Native people made many types of boat for different purposes.The baidarka, developed by indigenous cultures in Alaska, was also made in double or triple cockpit designs, for hunting and transporting passengers or goods.Most of the Aleut people in the Aleutian Islands eastward to Greenland Inuit relied on the kayak for hunting a variety of prey—primarily seals, though whales and caribou were important in some areas.Skin-on-frame kayaks are still being used for hunting by Inuit people in Greenland, because the smooth and flexible skin glides silently through the waves.These first kayaks were constructed from stitched seal or other animal skins stretched over a wood or whalebone-skeleton frame.(Western Alaskan Natives used wood whereas the eastern Inuit used whalebone due to the treeless landscape).This section may require cleanup to meet Wikipedia's quality standards.
The paddler's body shape and size is an integral part of the structure, and will also affect the trade-offs made.
Rotomolded plastic kayaks first appeared in 1973, and most kayaks today are made from roto-molded polyethylene resins.
The development of plastic and rubberized inflatable kayaks arguably initiated the development of freestyle kayaking as we see it today, since these boats could be made smaller, stronger and more resilient than fiberglass boats. The kayak is floating too high, it is too wide for his hips and shoulders, and it is so deep that his elbows hit the deck. It is impossible for him to paddle efficiently, and he will tire quickly.

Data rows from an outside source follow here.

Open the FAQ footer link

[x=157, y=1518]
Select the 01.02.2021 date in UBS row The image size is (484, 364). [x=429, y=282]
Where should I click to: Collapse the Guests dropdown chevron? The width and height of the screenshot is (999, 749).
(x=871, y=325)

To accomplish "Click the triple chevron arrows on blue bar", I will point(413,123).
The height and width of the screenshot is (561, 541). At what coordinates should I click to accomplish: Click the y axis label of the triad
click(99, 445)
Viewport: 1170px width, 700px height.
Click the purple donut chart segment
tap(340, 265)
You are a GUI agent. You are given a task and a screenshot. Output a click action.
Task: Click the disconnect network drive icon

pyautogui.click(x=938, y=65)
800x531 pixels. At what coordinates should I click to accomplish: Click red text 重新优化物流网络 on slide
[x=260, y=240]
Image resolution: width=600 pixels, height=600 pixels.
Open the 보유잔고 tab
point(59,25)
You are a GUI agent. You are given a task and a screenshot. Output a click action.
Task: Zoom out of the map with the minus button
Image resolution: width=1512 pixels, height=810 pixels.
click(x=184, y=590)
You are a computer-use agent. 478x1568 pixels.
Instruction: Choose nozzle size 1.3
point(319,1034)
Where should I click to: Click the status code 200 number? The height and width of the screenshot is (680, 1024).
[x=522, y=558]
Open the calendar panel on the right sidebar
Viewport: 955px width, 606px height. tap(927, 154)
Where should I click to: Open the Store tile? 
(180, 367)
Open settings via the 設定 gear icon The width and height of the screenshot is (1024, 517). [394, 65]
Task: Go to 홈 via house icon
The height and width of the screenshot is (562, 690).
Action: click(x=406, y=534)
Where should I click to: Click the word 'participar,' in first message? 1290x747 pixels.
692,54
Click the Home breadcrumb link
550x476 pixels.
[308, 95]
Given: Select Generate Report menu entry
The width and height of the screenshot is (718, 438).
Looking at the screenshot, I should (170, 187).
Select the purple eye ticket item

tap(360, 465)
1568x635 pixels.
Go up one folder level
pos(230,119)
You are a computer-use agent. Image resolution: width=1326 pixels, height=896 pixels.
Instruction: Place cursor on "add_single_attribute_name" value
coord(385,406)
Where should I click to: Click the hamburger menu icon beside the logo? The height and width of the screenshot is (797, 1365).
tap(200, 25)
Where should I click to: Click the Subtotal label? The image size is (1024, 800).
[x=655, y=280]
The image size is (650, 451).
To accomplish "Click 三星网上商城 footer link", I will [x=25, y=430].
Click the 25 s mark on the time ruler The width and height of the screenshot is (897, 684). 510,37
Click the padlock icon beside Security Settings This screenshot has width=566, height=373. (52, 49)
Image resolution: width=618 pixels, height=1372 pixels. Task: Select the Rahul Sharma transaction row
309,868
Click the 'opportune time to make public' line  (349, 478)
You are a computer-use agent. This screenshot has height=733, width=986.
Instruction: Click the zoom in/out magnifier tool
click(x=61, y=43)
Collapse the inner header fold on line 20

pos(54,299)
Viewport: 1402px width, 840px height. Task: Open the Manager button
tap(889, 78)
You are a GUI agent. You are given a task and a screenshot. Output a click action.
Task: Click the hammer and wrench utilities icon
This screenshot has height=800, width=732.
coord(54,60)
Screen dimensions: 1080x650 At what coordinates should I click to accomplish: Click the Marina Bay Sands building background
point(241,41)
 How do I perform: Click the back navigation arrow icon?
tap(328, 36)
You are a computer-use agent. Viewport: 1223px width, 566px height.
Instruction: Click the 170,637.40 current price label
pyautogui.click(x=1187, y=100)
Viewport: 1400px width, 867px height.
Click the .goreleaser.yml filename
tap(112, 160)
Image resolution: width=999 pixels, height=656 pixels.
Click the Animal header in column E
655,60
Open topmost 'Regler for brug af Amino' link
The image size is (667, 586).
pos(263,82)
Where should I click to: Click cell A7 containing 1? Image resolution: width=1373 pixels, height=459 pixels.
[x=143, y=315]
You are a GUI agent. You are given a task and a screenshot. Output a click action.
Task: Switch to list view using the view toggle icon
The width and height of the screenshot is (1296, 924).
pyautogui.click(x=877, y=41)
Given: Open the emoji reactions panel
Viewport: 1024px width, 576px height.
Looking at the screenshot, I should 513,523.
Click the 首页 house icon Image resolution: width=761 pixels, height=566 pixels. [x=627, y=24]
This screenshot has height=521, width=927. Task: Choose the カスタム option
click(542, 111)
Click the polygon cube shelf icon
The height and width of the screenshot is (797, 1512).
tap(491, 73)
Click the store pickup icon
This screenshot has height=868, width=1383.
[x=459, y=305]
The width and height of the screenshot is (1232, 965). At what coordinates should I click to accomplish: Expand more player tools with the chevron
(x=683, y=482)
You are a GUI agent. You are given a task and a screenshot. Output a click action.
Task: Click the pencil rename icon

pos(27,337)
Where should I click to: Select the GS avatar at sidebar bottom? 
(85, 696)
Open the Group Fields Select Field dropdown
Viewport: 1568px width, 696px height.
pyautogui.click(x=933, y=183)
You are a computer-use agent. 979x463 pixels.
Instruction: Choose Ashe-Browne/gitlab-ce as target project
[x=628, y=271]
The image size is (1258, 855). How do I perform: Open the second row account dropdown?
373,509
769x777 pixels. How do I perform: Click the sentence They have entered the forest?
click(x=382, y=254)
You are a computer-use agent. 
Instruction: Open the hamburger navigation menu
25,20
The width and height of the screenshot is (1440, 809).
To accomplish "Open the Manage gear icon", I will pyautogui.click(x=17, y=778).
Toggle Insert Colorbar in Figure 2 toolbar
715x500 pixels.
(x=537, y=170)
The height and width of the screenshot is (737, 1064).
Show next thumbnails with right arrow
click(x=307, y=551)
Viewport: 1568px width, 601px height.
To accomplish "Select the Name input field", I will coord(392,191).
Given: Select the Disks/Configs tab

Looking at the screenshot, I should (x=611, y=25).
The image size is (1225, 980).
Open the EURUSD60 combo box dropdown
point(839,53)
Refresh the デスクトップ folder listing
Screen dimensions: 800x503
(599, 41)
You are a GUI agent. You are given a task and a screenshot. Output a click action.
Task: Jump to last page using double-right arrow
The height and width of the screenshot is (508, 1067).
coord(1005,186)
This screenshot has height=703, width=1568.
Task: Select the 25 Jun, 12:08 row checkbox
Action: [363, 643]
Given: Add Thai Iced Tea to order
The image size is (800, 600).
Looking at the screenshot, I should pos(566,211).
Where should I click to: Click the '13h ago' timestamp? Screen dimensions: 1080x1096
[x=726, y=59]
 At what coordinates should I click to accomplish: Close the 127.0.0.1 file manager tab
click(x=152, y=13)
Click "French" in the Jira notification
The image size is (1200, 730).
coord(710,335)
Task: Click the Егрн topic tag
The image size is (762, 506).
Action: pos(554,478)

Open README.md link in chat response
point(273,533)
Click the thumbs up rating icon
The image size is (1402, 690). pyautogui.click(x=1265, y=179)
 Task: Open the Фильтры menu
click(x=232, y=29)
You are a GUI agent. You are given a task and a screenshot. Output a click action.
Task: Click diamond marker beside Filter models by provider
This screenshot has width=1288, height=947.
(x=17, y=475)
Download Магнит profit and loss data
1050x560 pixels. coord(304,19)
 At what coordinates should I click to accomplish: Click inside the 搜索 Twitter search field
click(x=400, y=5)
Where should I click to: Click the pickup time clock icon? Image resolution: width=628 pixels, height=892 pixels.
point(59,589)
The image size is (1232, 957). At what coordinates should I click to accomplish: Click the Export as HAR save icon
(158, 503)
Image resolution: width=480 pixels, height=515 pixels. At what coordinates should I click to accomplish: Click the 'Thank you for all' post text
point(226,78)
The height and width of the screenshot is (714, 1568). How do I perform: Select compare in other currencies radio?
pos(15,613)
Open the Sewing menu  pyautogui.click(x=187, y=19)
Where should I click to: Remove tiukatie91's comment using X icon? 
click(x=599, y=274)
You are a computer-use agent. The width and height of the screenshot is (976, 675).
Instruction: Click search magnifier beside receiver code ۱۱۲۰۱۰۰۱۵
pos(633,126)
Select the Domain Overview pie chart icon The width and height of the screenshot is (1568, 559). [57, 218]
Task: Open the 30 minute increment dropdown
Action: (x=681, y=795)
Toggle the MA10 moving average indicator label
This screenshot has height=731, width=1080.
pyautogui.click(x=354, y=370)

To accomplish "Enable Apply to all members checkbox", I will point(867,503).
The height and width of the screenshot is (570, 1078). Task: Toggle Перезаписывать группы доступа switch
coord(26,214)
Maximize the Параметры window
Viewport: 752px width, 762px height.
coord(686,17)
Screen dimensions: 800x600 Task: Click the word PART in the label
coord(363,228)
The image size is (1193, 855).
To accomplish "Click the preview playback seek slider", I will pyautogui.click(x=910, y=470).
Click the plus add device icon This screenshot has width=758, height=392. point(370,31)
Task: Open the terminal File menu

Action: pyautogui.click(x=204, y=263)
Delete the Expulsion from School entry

Some modern boats vary considerably from a traditional design but still claim the title "kayak", for instance in eliminating the cockpit by seating the paddler on top of the boat ("sit-on-top" kayaks); having inflated air chambers surrounding the boat; replacing the single hull by twin hulls, and replacing paddles with other human-powered propulsion methods, such as foot-powered rotational propellers and "flippers".
Kayaks are also being sailed, as well as propelled by means of small electric motors, and even by outboard gas engines.